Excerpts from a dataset
★ ★ ★ ★ ★
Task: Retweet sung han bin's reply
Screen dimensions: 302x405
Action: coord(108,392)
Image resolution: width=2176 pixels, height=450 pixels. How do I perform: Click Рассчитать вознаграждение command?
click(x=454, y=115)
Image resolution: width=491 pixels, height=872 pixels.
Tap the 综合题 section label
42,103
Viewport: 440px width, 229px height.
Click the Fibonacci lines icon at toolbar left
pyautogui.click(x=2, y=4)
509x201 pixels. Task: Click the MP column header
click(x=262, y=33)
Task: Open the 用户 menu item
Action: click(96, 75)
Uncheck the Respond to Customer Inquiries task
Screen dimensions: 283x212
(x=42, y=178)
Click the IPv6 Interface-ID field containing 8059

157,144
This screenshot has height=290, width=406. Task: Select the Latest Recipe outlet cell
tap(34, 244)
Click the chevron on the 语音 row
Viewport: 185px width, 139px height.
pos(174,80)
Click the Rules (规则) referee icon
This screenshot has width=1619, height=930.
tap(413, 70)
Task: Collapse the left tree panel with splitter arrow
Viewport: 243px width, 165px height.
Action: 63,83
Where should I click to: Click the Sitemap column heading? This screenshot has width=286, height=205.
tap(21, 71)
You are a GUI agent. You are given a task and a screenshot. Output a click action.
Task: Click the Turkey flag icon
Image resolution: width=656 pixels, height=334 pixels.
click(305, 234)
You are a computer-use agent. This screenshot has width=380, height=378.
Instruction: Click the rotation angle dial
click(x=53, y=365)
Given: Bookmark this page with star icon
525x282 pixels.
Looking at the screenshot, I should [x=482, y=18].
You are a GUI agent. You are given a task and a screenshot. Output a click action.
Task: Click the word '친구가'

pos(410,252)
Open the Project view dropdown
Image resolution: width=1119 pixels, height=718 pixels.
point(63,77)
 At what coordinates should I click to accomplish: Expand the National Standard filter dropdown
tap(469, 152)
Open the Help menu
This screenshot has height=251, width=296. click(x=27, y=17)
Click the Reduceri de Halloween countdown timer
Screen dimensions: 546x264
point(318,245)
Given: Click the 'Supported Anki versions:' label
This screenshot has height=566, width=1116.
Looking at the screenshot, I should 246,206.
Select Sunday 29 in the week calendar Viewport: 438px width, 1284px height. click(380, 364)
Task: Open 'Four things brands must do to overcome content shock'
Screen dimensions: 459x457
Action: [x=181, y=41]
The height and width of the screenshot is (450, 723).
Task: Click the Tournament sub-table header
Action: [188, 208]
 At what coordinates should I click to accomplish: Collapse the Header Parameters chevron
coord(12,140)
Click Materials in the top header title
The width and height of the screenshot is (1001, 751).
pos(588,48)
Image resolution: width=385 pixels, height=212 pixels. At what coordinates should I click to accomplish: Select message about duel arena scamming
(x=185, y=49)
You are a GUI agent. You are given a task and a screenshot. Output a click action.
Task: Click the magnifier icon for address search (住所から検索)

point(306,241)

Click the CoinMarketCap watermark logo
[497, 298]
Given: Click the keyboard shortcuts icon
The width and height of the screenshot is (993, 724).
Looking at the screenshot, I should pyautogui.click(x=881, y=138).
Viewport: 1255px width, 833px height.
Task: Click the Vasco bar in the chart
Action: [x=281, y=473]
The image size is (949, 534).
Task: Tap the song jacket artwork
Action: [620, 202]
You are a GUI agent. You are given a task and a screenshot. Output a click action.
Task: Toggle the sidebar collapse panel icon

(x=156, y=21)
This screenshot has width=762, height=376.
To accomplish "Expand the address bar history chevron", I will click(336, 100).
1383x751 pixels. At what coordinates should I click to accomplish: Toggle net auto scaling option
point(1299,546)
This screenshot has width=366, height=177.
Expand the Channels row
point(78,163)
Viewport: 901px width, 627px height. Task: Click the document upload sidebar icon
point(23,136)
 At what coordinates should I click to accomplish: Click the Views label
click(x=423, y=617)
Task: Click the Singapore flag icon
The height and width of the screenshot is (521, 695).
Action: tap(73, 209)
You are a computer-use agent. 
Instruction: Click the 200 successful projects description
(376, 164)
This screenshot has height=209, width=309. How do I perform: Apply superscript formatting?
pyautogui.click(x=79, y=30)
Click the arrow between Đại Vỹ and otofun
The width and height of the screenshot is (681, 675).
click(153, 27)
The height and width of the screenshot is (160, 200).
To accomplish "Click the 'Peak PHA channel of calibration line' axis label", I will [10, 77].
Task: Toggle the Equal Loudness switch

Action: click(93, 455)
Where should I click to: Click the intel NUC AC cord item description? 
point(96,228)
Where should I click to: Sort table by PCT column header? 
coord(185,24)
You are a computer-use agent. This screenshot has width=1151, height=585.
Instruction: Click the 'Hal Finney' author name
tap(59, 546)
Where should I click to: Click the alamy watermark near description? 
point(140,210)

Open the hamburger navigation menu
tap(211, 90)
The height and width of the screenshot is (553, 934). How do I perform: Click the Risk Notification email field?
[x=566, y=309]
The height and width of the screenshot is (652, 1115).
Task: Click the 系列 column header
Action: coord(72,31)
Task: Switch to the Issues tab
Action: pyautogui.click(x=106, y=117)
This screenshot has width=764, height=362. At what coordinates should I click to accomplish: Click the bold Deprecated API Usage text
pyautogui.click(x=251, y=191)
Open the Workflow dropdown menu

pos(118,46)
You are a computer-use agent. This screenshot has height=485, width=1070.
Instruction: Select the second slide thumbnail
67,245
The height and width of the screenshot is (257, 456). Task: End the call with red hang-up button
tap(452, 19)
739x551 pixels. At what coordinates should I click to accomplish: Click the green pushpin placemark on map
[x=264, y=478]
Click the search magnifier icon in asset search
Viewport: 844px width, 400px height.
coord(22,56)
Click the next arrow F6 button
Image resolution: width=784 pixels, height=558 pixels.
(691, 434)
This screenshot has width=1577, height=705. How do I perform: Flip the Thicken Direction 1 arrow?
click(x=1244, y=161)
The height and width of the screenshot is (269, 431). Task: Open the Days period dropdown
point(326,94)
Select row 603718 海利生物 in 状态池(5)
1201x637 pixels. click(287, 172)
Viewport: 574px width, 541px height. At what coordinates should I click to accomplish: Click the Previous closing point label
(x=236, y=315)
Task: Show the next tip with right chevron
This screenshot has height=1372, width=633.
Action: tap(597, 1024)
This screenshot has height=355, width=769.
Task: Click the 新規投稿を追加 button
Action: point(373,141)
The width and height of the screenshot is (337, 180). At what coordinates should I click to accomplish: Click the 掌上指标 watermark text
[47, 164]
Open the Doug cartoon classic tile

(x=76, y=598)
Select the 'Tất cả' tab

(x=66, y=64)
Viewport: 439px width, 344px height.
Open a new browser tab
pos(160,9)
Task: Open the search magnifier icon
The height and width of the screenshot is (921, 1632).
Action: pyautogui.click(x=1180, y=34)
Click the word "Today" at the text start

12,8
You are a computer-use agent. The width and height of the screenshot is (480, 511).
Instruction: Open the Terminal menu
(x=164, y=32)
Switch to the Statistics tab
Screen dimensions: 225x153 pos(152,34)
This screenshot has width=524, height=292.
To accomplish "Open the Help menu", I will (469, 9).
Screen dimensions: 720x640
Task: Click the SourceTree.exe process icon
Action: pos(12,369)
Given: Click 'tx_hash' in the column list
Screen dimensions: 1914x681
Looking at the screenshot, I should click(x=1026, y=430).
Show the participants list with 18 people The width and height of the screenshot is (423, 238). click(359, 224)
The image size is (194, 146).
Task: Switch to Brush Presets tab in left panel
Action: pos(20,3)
★ ★ ★ ★ ★
#### Task details:
Write out every line of the data again, exactly as it reads.

#### Answer below:
Task: Retweet sung han bin's reply
Screen dimensions: 302x405
Action: coord(108,392)
Image resolution: width=2176 pixels, height=450 pixels. How do I perform: Click Рассчитать вознаграждение command?
click(x=454, y=115)
Image resolution: width=491 pixels, height=872 pixels.
Tap the 综合题 section label
42,103
Viewport: 440px width, 229px height.
Click the Fibonacci lines icon at toolbar left
pyautogui.click(x=2, y=4)
509x201 pixels. Task: Click the MP column header
click(x=262, y=33)
Task: Open the 用户 menu item
Action: click(96, 75)
Uncheck the Respond to Customer Inquiries task
Screen dimensions: 283x212
(x=42, y=178)
Click the IPv6 Interface-ID field containing 8059

157,144
This screenshot has height=290, width=406. Task: Select the Latest Recipe outlet cell
tap(34, 244)
Click the chevron on the 语音 row
Viewport: 185px width, 139px height.
pos(174,80)
Click the Rules (规则) referee icon
This screenshot has width=1619, height=930.
tap(413, 70)
Task: Collapse the left tree panel with splitter arrow
Viewport: 243px width, 165px height.
Action: 63,83
Where should I click to: Click the Sitemap column heading? This screenshot has width=286, height=205.
tap(21, 71)
You are a GUI agent. You are given a task and a screenshot. Output a click action.
Task: Click the Turkey flag icon
Image resolution: width=656 pixels, height=334 pixels.
click(305, 234)
You are a computer-use agent. This screenshot has width=380, height=378.
Instruction: Click the rotation angle dial
click(x=53, y=365)
Given: Bookmark this page with star icon
525x282 pixels.
Looking at the screenshot, I should [x=482, y=18].
You are a GUI agent. You are given a task and a screenshot. Output a click action.
Task: Click the word '친구가'

pos(410,252)
Open the Project view dropdown
Image resolution: width=1119 pixels, height=718 pixels.
point(63,77)
 At what coordinates should I click to accomplish: Expand the National Standard filter dropdown
tap(469, 152)
Open the Help menu
This screenshot has height=251, width=296. click(x=27, y=17)
Click the Reduceri de Halloween countdown timer
Screen dimensions: 546x264
point(318,245)
Given: Click the 'Supported Anki versions:' label
This screenshot has height=566, width=1116.
Looking at the screenshot, I should 246,206.
Select Sunday 29 in the week calendar Viewport: 438px width, 1284px height. click(380, 364)
Task: Open 'Four things brands must do to overcome content shock'
Screen dimensions: 459x457
Action: [x=181, y=41]
The height and width of the screenshot is (450, 723).
Task: Click the Tournament sub-table header
Action: [188, 208]
 At what coordinates should I click to accomplish: Collapse the Header Parameters chevron
coord(12,140)
Click Materials in the top header title
The width and height of the screenshot is (1001, 751).
pos(588,48)
Image resolution: width=385 pixels, height=212 pixels. At what coordinates should I click to accomplish: Select message about duel arena scamming
(x=185, y=49)
You are a GUI agent. You are given a task and a screenshot. Output a click action.
Task: Click the magnifier icon for address search (住所から検索)

point(306,241)

Click the CoinMarketCap watermark logo
[497, 298]
Given: Click the keyboard shortcuts icon
The width and height of the screenshot is (993, 724).
Looking at the screenshot, I should pyautogui.click(x=881, y=138).
Viewport: 1255px width, 833px height.
Task: Click the Vasco bar in the chart
Action: [x=281, y=473]
The image size is (949, 534).
Task: Tap the song jacket artwork
Action: [620, 202]
You are a GUI agent. You are given a task and a screenshot. Output a click action.
Task: Toggle the sidebar collapse panel icon

(x=156, y=21)
This screenshot has width=762, height=376.
To accomplish "Expand the address bar history chevron", I will click(336, 100).
1383x751 pixels. At what coordinates should I click to accomplish: Toggle net auto scaling option
point(1299,546)
This screenshot has width=366, height=177.
Expand the Channels row
point(78,163)
Viewport: 901px width, 627px height. Task: Click the document upload sidebar icon
point(23,136)
 At what coordinates should I click to accomplish: Click the Views label
click(x=423, y=617)
Task: Click the Singapore flag icon
The height and width of the screenshot is (521, 695).
Action: tap(73, 209)
You are a computer-use agent. 
Instruction: Click the 200 successful projects description
(376, 164)
This screenshot has height=209, width=309. How do I perform: Apply superscript formatting?
pyautogui.click(x=79, y=30)
Click the arrow between Đại Vỹ and otofun
The width and height of the screenshot is (681, 675).
click(153, 27)
The height and width of the screenshot is (160, 200).
To accomplish "Click the 'Peak PHA channel of calibration line' axis label", I will [10, 77].
Task: Toggle the Equal Loudness switch

Action: click(93, 455)
Where should I click to: Click the intel NUC AC cord item description? 
point(96,228)
Where should I click to: Sort table by PCT column header? 
coord(185,24)
You are a computer-use agent. This screenshot has width=1151, height=585.
Instruction: Click the 'Hal Finney' author name
tap(59, 546)
Where should I click to: Click the alamy watermark near description? 
point(140,210)

Open the hamburger navigation menu
tap(211, 90)
The height and width of the screenshot is (553, 934). How do I perform: Click the Risk Notification email field?
[x=566, y=309]
The height and width of the screenshot is (652, 1115).
Task: Click the 系列 column header
Action: coord(72,31)
Task: Switch to the Issues tab
Action: pyautogui.click(x=106, y=117)
This screenshot has width=764, height=362. At what coordinates should I click to accomplish: Click the bold Deprecated API Usage text
pyautogui.click(x=251, y=191)
Open the Workflow dropdown menu

pos(118,46)
You are a computer-use agent. This screenshot has height=485, width=1070.
Instruction: Select the second slide thumbnail
67,245
The height and width of the screenshot is (257, 456). Task: End the call with red hang-up button
tap(452, 19)
739x551 pixels. At what coordinates should I click to accomplish: Click the green pushpin placemark on map
[x=264, y=478]
Click the search magnifier icon in asset search
Viewport: 844px width, 400px height.
coord(22,56)
Click the next arrow F6 button
Image resolution: width=784 pixels, height=558 pixels.
(691, 434)
This screenshot has width=1577, height=705. How do I perform: Flip the Thicken Direction 1 arrow?
click(x=1244, y=161)
The height and width of the screenshot is (269, 431). Task: Open the Days period dropdown
point(326,94)
Select row 603718 海利生物 in 状态池(5)
1201x637 pixels. click(287, 172)
Viewport: 574px width, 541px height. At what coordinates should I click to accomplish: Click the Previous closing point label
(x=236, y=315)
Task: Show the next tip with right chevron
This screenshot has height=1372, width=633.
Action: tap(597, 1024)
This screenshot has height=355, width=769.
Task: Click the 新規投稿を追加 button
Action: point(373,141)
The width and height of the screenshot is (337, 180). At what coordinates should I click to accomplish: Click the 掌上指标 watermark text
[47, 164]
Open the Doug cartoon classic tile

(x=76, y=598)
Select the 'Tất cả' tab

(x=66, y=64)
Viewport: 439px width, 344px height.
Open a new browser tab
pos(160,9)
Task: Open the search magnifier icon
The height and width of the screenshot is (921, 1632).
Action: pyautogui.click(x=1180, y=34)
Click the word "Today" at the text start

12,8
You are a computer-use agent. The width and height of the screenshot is (480, 511).
Instruction: Open the Terminal menu
(x=164, y=32)
Switch to the Statistics tab
Screen dimensions: 225x153 pos(152,34)
This screenshot has width=524, height=292.
To accomplish "Open the Help menu", I will (469, 9).
Screen dimensions: 720x640
Task: Click the SourceTree.exe process icon
Action: pos(12,369)
Given: Click 'tx_hash' in the column list
Screen dimensions: 1914x681
Looking at the screenshot, I should click(x=1026, y=430).
Show the participants list with 18 people The width and height of the screenshot is (423, 238). click(359, 224)
The image size is (194, 146).
Task: Switch to Brush Presets tab in left panel
Action: pos(20,3)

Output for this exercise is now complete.